__Given passage__
####################

Yet, the key idea, which stems from the careful visualization of this access pattern, is that there is no apparent reason for why one transaction had to abort in this execution. In fact, T_2 would have executed the exact same action even if T_1 had never occurred. This leads us to the identification of structural, but semantically-irrelevant conflicts: these conflicts exist at the transactional data management level as it detected an invalid read-set; however, the high-level semantics of the data-structures, only known to the programmer (in this case, the FF developers), dictate that this conflict is benign and does not affect serializability. As a result, we created the concept of Ghost Reads, which are performed with the very same guarantees of normal, transactional reads, except that they are not added to the read-set of transactions. That means that such Ghost Reads can never cause aborts, but must be used carefully only when they cannot affect correctness.

####################

__Short problem A__
According to the passage on Ghost Reads, how do Ghost Reads differ from normal transactional reads?
__Short problem B__
Write a continuation of the passage on Ghost Reads, starting right after its final sentence.

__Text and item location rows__
####################

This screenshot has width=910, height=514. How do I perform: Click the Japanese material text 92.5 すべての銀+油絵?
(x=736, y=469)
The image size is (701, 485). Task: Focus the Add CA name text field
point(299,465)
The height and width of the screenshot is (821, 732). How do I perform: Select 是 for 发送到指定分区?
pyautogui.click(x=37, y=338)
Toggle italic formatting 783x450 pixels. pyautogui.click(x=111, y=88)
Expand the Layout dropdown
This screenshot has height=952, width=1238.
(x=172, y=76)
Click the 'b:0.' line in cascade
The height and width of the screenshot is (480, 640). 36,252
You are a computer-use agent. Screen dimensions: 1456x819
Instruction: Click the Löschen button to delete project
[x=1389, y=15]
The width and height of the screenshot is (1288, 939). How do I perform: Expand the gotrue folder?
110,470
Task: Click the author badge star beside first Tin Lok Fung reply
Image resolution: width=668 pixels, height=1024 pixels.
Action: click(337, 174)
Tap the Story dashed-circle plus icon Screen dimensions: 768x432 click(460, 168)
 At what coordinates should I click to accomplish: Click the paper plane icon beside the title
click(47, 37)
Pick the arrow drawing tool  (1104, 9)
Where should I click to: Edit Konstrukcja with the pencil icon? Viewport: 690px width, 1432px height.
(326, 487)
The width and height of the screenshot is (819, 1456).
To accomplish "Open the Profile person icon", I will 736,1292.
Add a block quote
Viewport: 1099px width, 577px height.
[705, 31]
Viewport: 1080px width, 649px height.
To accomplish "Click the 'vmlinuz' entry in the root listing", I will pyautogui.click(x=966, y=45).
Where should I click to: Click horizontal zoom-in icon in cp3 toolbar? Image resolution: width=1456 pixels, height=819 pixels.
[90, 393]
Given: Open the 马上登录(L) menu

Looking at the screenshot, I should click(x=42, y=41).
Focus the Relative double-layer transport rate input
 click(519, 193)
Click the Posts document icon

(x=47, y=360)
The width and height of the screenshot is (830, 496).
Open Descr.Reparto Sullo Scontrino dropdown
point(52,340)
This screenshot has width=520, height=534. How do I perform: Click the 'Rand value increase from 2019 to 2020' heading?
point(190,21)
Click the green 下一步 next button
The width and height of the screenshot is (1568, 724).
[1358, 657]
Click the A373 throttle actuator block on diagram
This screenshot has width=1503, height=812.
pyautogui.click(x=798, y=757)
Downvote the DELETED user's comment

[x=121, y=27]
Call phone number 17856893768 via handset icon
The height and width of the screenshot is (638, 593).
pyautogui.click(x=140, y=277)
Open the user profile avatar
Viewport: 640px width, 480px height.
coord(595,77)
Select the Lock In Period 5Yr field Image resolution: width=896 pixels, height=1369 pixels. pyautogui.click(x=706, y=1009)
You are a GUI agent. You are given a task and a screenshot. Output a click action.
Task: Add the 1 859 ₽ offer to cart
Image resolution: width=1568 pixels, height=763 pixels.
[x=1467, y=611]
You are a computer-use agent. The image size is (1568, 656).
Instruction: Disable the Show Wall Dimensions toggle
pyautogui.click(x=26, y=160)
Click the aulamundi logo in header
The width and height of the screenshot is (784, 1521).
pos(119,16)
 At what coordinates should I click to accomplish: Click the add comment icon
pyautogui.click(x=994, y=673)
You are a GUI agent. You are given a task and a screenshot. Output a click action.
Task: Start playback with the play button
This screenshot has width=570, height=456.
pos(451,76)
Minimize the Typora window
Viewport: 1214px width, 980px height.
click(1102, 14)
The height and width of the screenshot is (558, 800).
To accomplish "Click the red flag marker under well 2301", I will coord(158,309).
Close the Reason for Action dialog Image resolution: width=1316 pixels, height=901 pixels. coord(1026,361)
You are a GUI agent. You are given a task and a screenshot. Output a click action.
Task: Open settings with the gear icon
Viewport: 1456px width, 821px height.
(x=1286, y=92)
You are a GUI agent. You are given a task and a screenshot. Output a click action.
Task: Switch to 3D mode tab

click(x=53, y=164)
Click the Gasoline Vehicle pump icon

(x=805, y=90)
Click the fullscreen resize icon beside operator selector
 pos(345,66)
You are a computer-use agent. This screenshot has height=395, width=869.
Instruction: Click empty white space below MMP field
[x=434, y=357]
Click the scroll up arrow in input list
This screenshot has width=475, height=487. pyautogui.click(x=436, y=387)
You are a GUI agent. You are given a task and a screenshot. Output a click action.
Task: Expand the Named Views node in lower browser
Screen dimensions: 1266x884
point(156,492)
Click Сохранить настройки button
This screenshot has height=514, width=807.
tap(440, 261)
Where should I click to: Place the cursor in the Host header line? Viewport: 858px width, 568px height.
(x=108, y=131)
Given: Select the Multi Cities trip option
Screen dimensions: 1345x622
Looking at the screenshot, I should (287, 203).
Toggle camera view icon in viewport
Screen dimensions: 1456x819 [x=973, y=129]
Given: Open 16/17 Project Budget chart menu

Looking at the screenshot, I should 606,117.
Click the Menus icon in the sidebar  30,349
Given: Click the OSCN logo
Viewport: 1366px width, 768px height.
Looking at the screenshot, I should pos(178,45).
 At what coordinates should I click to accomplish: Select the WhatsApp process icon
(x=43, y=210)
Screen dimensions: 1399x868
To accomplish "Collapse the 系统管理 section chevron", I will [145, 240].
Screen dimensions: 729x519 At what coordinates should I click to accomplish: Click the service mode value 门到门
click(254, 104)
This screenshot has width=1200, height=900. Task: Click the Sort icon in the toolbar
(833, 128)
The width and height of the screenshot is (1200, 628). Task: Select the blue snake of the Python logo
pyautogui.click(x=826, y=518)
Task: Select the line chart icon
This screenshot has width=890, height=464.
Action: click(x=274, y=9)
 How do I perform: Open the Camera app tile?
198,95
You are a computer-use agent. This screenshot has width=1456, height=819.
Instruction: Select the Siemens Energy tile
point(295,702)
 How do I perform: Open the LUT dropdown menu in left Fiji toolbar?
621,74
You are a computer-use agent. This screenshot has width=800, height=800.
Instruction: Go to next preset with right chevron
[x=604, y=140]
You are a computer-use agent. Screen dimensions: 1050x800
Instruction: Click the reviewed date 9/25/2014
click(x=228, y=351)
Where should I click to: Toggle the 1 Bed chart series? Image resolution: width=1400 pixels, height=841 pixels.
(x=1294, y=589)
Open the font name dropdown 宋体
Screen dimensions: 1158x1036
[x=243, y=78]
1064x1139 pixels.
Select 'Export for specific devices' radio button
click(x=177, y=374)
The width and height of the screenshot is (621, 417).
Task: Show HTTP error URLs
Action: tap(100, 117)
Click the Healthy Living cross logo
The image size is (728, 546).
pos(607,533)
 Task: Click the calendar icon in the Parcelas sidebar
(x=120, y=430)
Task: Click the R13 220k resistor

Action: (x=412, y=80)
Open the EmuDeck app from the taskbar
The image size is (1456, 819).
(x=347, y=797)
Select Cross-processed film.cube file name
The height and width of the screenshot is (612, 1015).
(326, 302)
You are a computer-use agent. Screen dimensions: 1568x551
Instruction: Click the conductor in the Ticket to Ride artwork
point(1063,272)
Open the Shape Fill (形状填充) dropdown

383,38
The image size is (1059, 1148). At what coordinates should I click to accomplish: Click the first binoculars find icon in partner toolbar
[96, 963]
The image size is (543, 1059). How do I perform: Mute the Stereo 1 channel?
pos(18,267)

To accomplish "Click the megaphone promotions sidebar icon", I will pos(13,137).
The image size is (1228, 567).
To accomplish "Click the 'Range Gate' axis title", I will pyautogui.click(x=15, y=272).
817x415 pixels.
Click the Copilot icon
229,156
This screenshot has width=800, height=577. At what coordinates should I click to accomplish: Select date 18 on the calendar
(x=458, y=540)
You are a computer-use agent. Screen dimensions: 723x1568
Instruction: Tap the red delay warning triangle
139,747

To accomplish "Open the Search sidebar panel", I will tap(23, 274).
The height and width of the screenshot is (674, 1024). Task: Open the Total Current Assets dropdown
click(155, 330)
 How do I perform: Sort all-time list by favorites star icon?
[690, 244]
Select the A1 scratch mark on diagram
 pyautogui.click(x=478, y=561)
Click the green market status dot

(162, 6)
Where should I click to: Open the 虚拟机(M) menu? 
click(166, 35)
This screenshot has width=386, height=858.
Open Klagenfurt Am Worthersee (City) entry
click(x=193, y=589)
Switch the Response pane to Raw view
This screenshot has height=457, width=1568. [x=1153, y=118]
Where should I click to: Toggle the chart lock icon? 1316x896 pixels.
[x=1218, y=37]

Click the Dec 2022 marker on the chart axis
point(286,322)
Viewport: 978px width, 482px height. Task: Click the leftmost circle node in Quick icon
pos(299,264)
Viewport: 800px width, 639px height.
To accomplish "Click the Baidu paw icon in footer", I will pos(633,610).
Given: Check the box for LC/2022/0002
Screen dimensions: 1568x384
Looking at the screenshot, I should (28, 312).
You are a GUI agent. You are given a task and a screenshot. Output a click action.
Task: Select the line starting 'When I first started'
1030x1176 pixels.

####################

__Output A__
They are not added to the read-set of transactions.

__Output B__
We then exploited it within FF by carefully examining the data structures underlying each Domain Collection, and then changing them to use Ghost Reads in the right places. For sake of brevity, we will only hint on the key idea for the Ghost Linked List. For that, we resort once again to the figure. The idea of exploiting Ghost Reads here is for the Linked List implementation to traverse its contents only using Ghost Reads (instead of normal reads), thus avoiding making the transaction vulnerable to conflicts for elements in the list (that are semantically irrelevant for the method invoked). When the method reaches the desired point in the list, say because it wants to add an element, it requests the Infinispan to register the key read in the read-set: the one that defines the presence of the element, or its absence in the list).
This means that transaction T_1 traverses the first two next pointers with Ghost Reads, but then realises the second read defines the place where the new element should fit. Consequently it registers that read to make Infinispan bookkeep it in the read-set of T_1 (but not the previous reads). Concurrently, we can have T_2 seeking to remove element 20 further down the list in a similar fashion, without being subject to an abort due to the insertion of T_1. As a result, modifying the Linked-List now only implies in adding one element to the read-set, regardless of the size of the list.
The underlying reasoning for this process, still using the same example, is as follows: if some concurrent transaction T_3 removed element 20, then it is important that T_2 aborts when it validates at commit-time, because it also removed it—clearly not serializable. But in such case, T_2 is always sure to abort, even with the optimization of Ghost Reads, because the element it cares about is added to the read-set through the register invocation. The key idea is that removing element 20 commutes with any other concurrent access to the Linked-List, except insertion, removal, or search for 20.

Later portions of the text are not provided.